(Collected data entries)
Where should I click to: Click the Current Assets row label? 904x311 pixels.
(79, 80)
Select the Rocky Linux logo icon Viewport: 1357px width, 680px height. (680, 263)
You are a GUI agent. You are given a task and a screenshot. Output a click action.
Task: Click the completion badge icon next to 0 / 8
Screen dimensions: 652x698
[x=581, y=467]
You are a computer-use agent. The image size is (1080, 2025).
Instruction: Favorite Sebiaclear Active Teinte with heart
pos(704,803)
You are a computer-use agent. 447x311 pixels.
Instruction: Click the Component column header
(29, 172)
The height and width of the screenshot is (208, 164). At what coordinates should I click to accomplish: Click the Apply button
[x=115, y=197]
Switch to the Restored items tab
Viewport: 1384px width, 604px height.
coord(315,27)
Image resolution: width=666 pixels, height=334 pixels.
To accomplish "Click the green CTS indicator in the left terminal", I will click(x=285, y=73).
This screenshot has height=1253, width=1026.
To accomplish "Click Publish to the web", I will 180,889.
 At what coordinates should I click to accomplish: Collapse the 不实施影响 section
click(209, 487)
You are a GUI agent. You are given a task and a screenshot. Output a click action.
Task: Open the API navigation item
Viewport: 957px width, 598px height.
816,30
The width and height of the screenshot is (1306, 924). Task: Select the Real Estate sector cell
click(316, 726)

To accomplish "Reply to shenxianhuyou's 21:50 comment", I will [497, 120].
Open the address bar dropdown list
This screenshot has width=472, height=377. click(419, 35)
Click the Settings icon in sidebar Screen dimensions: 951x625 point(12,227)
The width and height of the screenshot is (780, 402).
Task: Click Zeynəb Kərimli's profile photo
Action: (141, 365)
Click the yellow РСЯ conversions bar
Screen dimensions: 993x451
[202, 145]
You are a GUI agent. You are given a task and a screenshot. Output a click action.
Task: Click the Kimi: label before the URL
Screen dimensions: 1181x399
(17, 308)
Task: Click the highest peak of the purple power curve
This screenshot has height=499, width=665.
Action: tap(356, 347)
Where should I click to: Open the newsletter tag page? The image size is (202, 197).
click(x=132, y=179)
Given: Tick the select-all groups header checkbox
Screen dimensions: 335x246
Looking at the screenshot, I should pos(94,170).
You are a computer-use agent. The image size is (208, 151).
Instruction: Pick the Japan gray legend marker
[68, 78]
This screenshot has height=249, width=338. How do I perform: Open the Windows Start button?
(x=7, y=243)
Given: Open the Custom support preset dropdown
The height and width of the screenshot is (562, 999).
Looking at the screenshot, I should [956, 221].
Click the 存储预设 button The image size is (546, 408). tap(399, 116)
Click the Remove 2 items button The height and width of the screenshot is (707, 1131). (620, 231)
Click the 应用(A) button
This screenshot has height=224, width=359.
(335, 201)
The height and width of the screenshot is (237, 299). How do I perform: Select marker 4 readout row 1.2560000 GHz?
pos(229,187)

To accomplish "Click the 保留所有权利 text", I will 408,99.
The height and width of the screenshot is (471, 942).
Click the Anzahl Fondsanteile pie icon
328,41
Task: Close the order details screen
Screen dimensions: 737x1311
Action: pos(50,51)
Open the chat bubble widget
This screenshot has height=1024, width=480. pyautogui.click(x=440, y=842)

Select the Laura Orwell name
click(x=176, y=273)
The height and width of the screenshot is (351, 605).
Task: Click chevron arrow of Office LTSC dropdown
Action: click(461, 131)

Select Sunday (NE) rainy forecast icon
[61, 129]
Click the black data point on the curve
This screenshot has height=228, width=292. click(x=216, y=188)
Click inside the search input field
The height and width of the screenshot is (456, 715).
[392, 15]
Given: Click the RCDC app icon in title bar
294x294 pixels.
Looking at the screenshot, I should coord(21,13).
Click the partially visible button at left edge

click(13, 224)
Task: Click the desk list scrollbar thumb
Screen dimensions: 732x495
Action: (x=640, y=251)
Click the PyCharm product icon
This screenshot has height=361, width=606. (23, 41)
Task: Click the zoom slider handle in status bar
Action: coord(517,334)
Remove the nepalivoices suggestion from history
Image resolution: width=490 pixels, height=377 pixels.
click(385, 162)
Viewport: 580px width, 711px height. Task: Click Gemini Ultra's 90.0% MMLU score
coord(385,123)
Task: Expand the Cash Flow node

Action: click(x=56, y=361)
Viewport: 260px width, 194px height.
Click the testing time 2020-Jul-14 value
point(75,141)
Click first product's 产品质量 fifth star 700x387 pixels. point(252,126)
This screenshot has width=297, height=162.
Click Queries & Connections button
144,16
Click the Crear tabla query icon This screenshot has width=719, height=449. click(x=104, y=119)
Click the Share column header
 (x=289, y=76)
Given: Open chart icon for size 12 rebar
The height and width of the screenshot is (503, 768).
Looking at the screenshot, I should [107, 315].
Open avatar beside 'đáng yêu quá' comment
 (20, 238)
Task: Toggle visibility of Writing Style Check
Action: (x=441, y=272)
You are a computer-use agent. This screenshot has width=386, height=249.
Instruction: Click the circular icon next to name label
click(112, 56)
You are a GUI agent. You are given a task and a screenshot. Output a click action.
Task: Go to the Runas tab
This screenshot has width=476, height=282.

## REQUIRED ACTION
Across the preceding records, count the lines with the word "will" in them and give that figure alone.

## ANSWER AREA
4